Abstract Groups of NZB and NZB/W X-linked (Xid) immunodeficient mice were serially monitored with age and were compared to immunologically intact littermate controls with respect to appearance of autoantibodies, splenic surface markers, and immune responsiveness. NZB Xid mice have a marked reduction in polyclonal B cell activation as manifested by a reduction in LPS-induced B cell colonies in agar. Moreover, NZB Xid mice, followed for up to 20 mo, have marked reductions in sera levels of IgM and lgG3, an absence or a markedly reduced frequency of ceils expressing Lyb-5, and fail to respond to DNP-Ficoll. Despite the presence of the Xid gene and the absence of polyclonal B cell activation, approximately 20% of older NZB Xid mice develop NTA and anti-erthrocyte antibodies. The antibodies to red cells include the IgM and lgG3 isotypes; NTA is entirely IgM. Similarly, NZB/W Xid female mice have an approximately 20% incidence of anti-DNA antibodies at 10 mo and a 40% frequency at 16 mo of age; anti-DNA antibodies include IgM and lgG3 isotypes. Specific study of autoantibody-producing NZB Xid and NZB/W Xid mice revealed such animals were not distinguishable from nonautoantibody-producing NZ Xid mice with respect to levels of IgM and lgG3, frequency of cells that express the Lyb-5 determinant, response to DNP-Ficoll, or numbers of B cell colonies.
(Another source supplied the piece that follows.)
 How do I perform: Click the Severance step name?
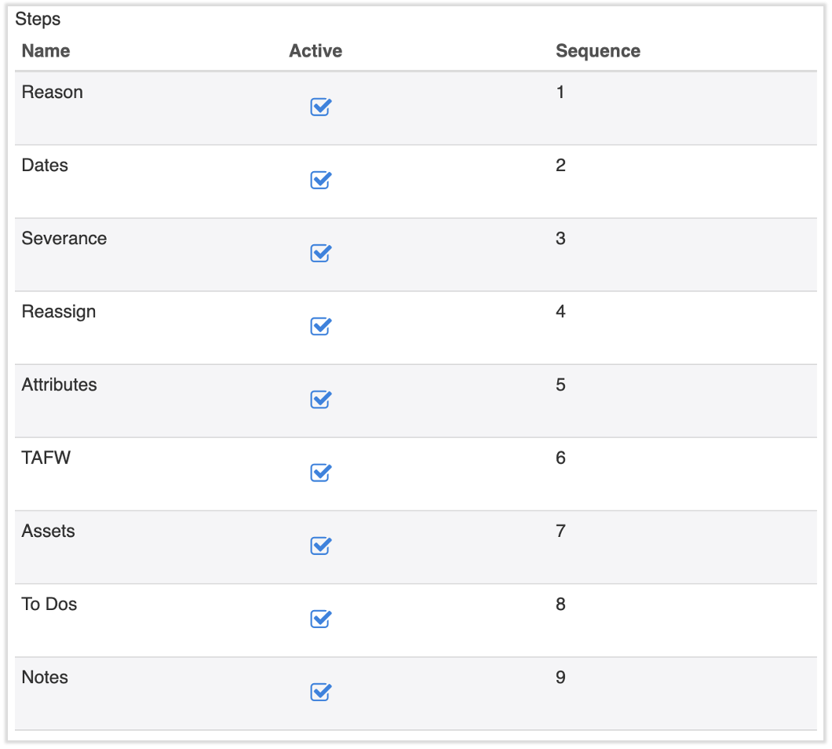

Because of these observations of low frequency autoantibody production in NZ Xid mice, we attempted to induced autoantibodies by either xenogeneic red cell or DNA immunization. NZB Xid mice were similar to NZB and produced anti-HB after RRBC immunization. Furthermore, old NZB/W Xid mice produced antibodies to DNA after immunization with DNA.MBSA in CFA. We conclude that autoantibody production can occur in NZ Xid mice without apparent alteration in the phenotypic expression of the Xid gene. This suggests that autoantibodies can appear in NZ mice by mechanisms other than a generalized polyclonal B cell expansion, and is not dependent on the circulating or splenic frequency of the Lyb-5 subset of B cells.